[Opening RECORDS SUPPLIED section]

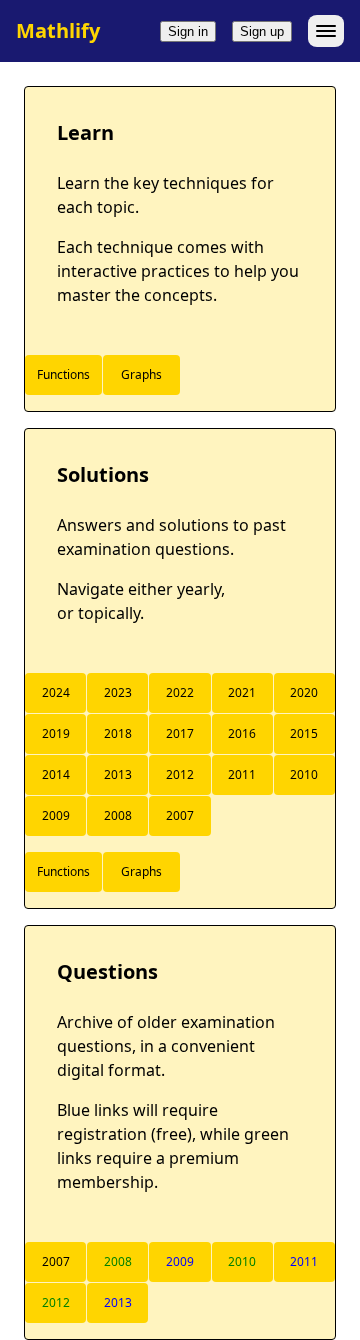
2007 (180, 815)
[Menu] (326, 31)
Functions (63, 374)
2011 (242, 774)
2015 (304, 733)
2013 (118, 774)
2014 (56, 774)
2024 (56, 692)
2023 (118, 692)
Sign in (188, 31)
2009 (56, 815)
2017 (180, 733)
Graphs (141, 374)
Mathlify (58, 30)
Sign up (262, 31)
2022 (180, 692)
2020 (304, 692)
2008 (118, 815)
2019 (56, 733)
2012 (180, 774)
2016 (242, 733)
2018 (118, 733)
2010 (304, 774)
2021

[Closing RECORDS SUPPLIED section]

■ EXERCISE AIM
Please print the material exactly as given above, omitting the pictures.

■ RESPONSE TO THIS TASK
2007 (180, 815)
[Menu] (326, 31)
Functions (63, 374)
2011 (242, 774)
2015 (304, 733)
2013 (118, 774)
2014 (56, 774)
2024 (56, 692)
2023 (118, 692)
Sign in (188, 31)
2009 (56, 815)
2017 (180, 733)
Graphs (141, 374)
Mathlify (58, 30)
Sign up (262, 31)
2022 (180, 692)
2020 (304, 692)
2008 (118, 815)
2019 (56, 733)
2012 (180, 774)
2016 (242, 733)
2018 (118, 733)
2010 (304, 774)
2021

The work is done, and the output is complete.